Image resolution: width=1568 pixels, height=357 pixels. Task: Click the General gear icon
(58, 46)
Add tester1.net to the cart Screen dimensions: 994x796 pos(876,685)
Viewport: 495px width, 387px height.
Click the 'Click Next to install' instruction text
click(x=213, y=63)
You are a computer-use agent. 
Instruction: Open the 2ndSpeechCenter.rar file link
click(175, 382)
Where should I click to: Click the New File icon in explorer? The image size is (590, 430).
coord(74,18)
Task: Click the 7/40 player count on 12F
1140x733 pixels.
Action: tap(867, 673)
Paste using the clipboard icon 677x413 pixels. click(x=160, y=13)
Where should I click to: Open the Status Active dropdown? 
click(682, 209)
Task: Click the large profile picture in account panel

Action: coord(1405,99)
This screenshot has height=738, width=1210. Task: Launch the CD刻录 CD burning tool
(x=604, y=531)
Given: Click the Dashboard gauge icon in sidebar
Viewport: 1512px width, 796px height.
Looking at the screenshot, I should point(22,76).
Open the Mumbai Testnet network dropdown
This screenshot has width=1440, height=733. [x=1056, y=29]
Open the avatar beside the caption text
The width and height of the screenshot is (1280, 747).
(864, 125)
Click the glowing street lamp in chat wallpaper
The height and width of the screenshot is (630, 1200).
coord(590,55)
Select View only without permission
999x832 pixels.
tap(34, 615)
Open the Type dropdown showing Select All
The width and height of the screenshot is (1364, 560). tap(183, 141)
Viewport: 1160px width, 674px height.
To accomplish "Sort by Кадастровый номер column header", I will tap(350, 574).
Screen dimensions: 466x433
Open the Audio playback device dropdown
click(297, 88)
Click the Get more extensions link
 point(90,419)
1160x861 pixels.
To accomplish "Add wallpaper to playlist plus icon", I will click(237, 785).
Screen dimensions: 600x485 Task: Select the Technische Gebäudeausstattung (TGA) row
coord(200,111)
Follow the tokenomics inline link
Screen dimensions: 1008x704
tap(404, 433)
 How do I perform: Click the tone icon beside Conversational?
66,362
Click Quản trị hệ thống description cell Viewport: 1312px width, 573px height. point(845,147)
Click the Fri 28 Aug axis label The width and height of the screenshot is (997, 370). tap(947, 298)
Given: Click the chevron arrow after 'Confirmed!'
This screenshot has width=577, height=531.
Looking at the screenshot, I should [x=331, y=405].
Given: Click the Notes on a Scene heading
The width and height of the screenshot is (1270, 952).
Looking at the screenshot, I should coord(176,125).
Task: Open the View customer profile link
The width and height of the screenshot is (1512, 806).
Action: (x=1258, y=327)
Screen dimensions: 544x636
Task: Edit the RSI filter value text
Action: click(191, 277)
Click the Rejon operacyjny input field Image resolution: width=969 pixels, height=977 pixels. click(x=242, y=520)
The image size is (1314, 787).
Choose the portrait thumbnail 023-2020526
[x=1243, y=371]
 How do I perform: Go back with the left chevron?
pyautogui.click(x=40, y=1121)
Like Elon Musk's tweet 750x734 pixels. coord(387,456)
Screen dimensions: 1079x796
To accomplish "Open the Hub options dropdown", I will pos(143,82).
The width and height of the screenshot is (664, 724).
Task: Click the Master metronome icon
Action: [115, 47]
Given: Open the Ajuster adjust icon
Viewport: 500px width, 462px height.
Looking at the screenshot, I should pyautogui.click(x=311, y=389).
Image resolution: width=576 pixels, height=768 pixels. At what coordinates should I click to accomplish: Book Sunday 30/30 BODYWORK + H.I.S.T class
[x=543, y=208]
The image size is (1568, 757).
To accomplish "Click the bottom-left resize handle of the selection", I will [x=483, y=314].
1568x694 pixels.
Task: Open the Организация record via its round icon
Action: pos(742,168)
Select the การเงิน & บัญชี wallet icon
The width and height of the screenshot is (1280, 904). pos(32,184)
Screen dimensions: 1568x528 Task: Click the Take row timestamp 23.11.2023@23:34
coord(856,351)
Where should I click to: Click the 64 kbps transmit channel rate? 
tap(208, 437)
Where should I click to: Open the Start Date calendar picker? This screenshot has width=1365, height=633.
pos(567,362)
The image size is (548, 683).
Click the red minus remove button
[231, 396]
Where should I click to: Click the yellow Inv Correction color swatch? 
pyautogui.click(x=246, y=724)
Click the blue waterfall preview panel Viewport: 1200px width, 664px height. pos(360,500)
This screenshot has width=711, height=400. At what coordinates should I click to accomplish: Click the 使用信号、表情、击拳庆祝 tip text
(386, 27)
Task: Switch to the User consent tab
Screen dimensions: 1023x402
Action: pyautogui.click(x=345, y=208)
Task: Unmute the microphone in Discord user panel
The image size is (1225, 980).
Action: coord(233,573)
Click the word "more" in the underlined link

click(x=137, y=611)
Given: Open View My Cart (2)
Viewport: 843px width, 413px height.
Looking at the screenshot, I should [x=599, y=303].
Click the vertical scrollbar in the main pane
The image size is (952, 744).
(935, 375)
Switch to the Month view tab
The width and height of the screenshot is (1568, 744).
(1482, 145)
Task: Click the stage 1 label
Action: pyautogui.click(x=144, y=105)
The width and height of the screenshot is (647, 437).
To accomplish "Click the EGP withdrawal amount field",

━━━━━━━━━━

PROBLEM STATEMENT:
Each line above that contains the string "Switch" should be identified and copied.

SOLUTION FOR THIS PROBLEM:
Task: Switch to the User consent tab
Switch to the Month view tab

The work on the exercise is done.